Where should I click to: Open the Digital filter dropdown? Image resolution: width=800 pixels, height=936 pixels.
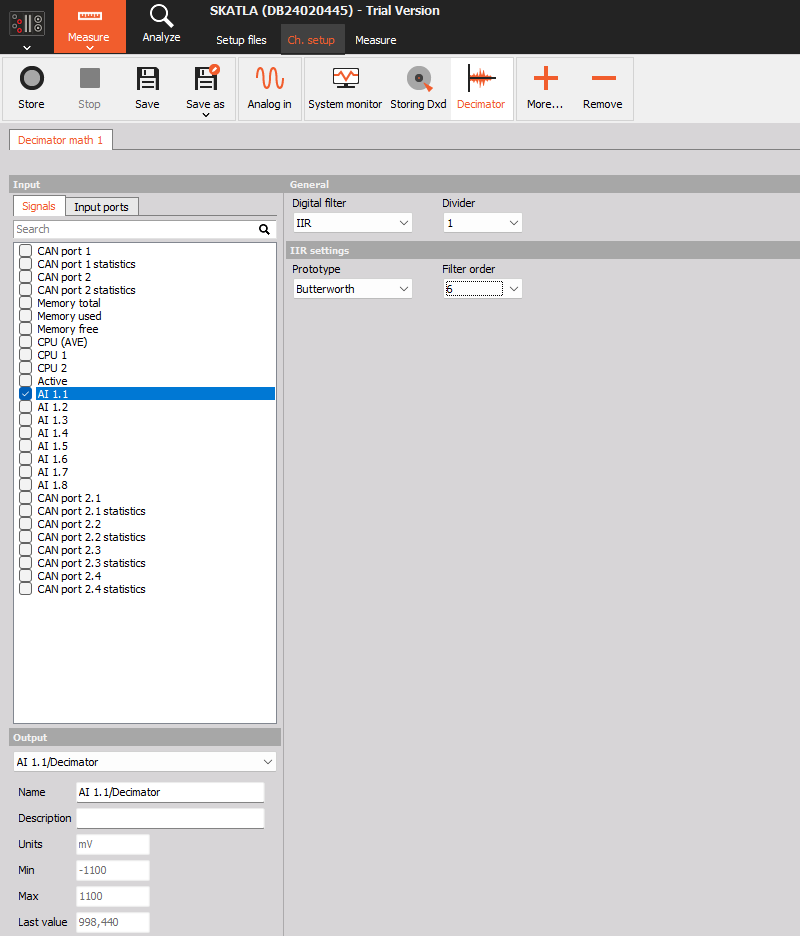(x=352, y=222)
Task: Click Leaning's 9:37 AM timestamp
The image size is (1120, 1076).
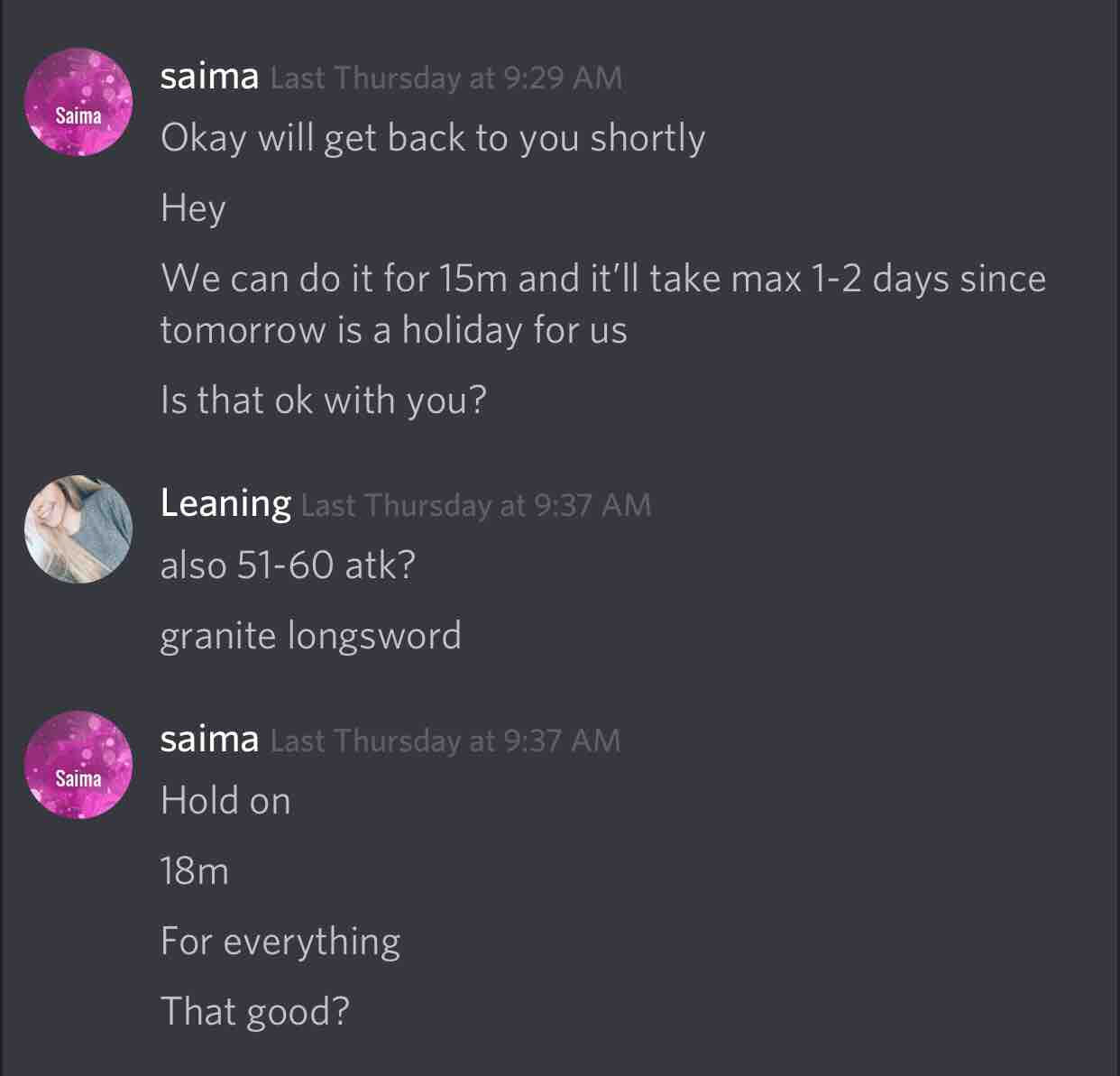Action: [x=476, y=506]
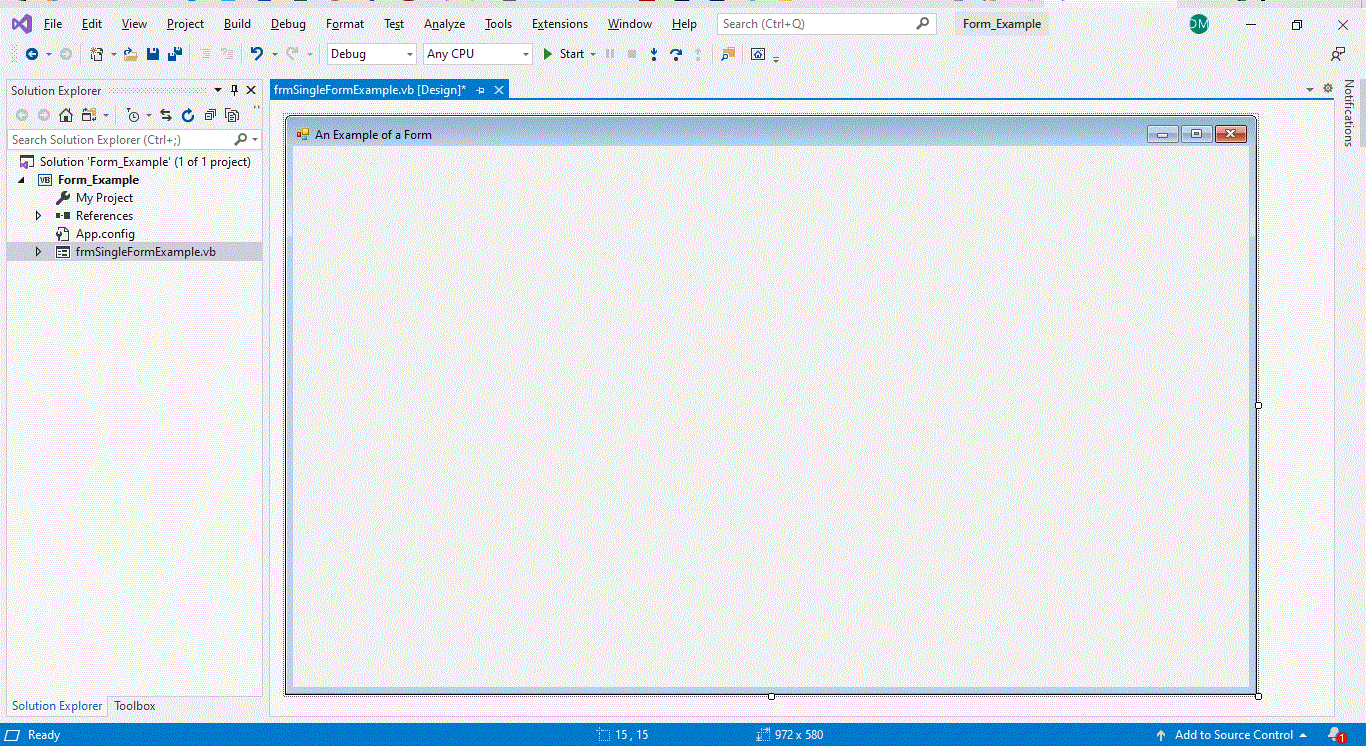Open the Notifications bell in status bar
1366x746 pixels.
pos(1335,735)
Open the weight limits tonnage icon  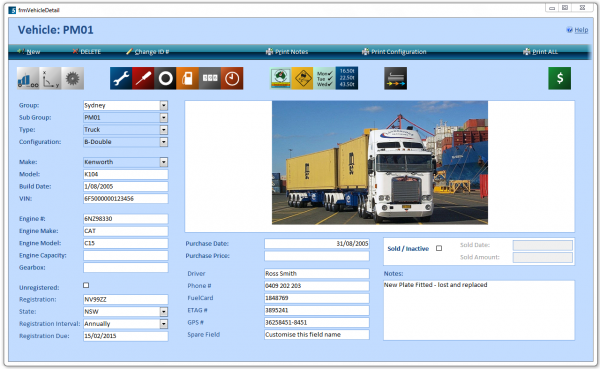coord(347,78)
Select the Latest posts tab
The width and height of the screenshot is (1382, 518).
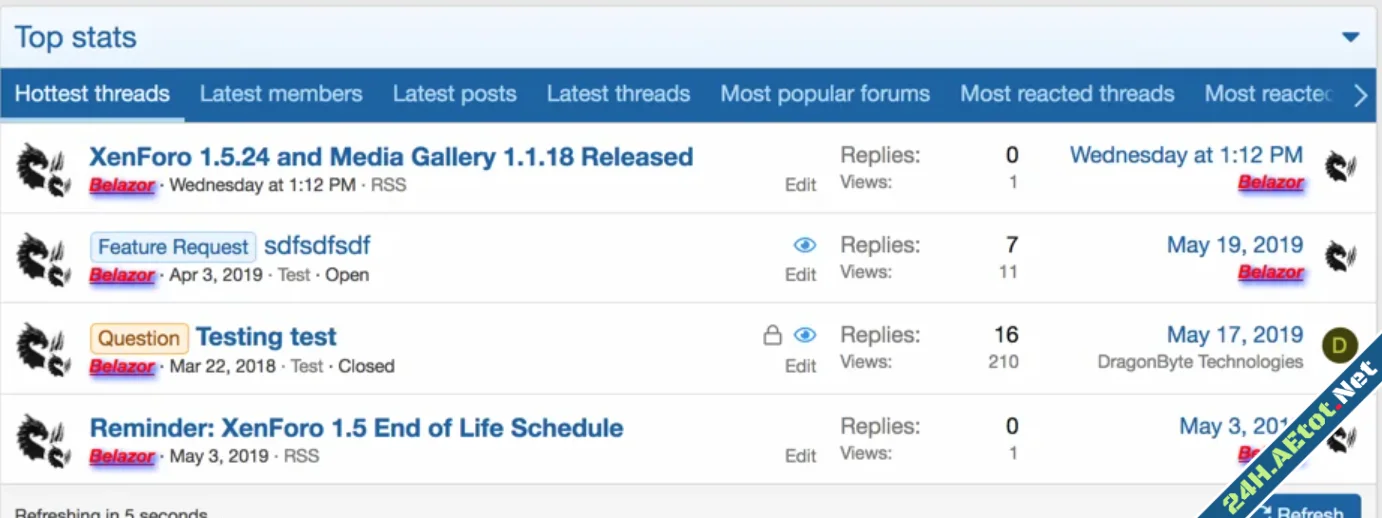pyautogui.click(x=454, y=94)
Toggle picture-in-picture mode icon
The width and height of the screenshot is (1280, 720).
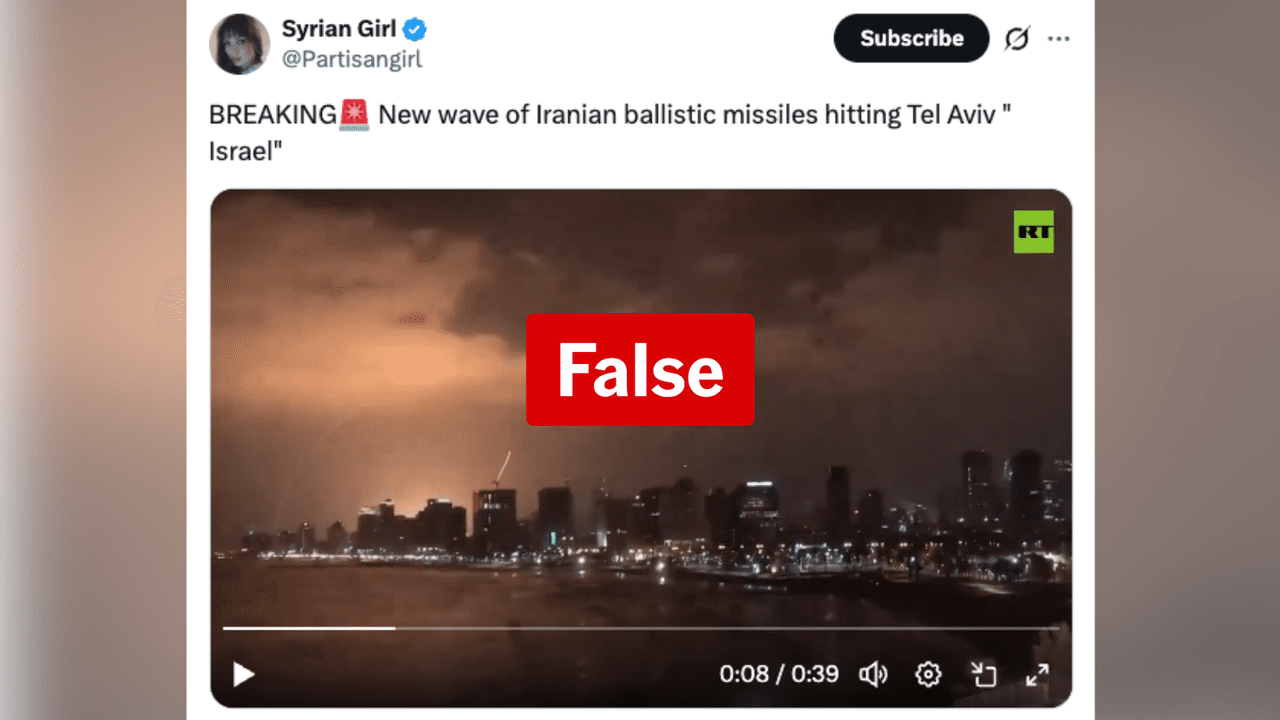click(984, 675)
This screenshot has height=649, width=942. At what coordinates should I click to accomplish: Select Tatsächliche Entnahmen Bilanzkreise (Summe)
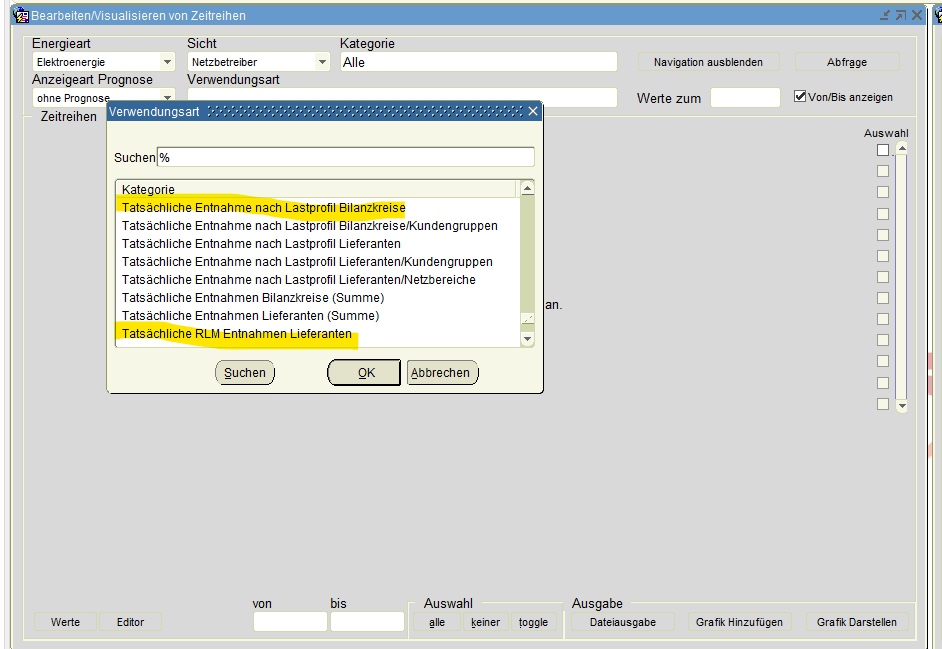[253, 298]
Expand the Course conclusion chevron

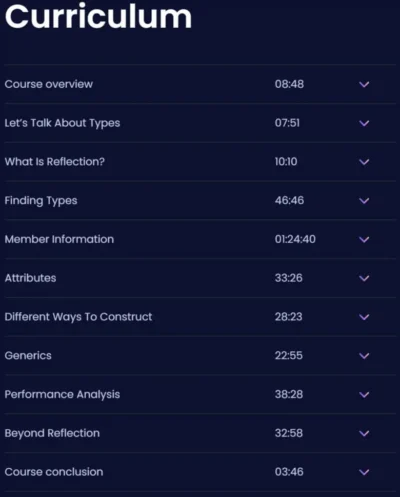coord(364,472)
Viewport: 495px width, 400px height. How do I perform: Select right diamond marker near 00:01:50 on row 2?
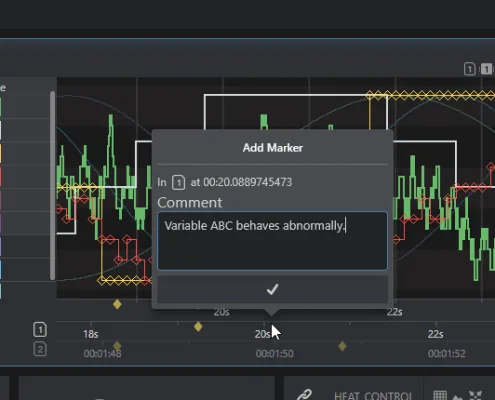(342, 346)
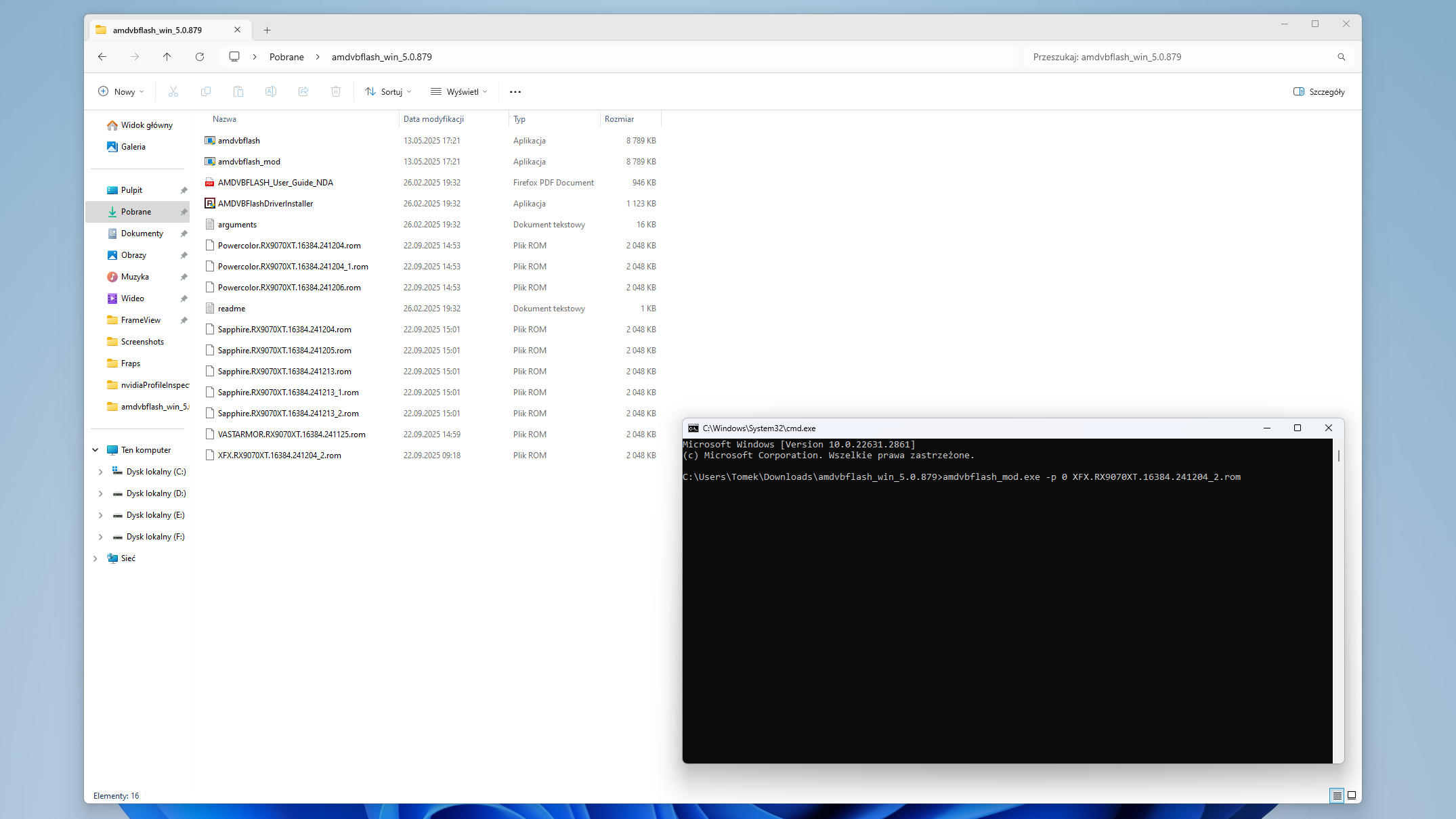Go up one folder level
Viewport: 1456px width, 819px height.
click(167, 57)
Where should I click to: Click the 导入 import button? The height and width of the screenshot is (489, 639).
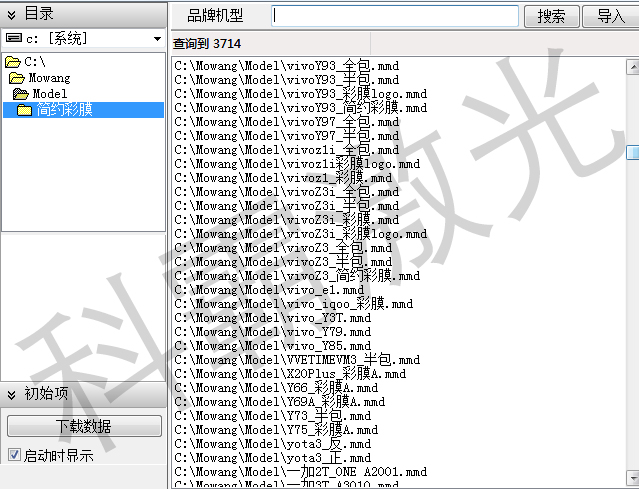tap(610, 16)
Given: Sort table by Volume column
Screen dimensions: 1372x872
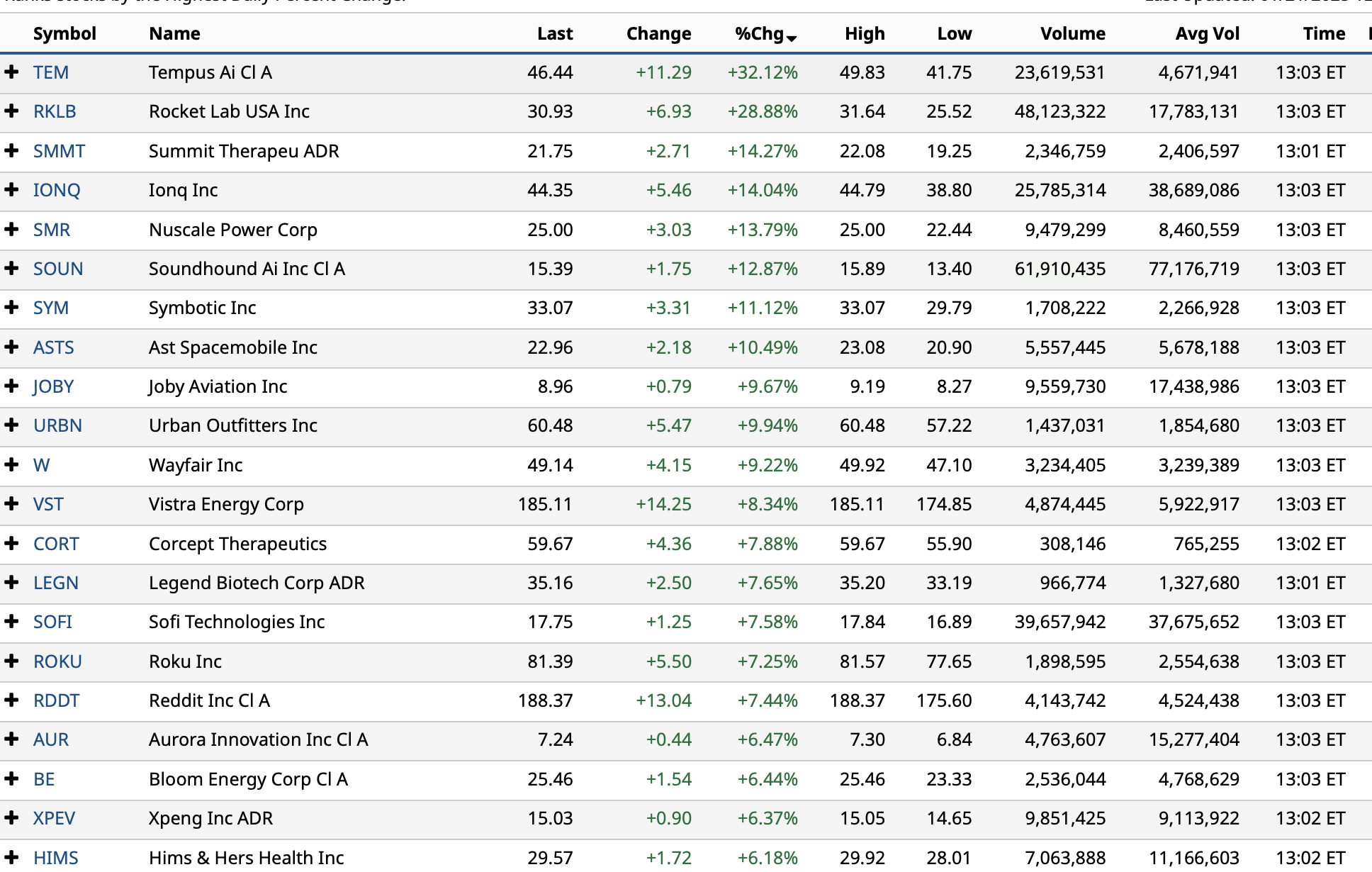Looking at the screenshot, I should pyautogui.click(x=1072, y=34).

EXERCISE PROMPT
Rewrite the data that opens with the line containing "Toggle picture-in-picture mode icon" and closes with the line containing "coord(364,472)", both included, keeping every line of it and shifting each coordinate in the answers up by 29. Leave the pictures out.

CORRECT RESPONSE
Toggle picture-in-picture mode icon
The width and height of the screenshot is (1280, 720).
click(1013, 704)
This screenshot has height=649, width=942. At what coordinates should I click to accomplish: Select Tatsächliche Entnahmen Bilanzkreise (Summe)
[282, 327]
Expand the Course conclusion chevron

coord(393,501)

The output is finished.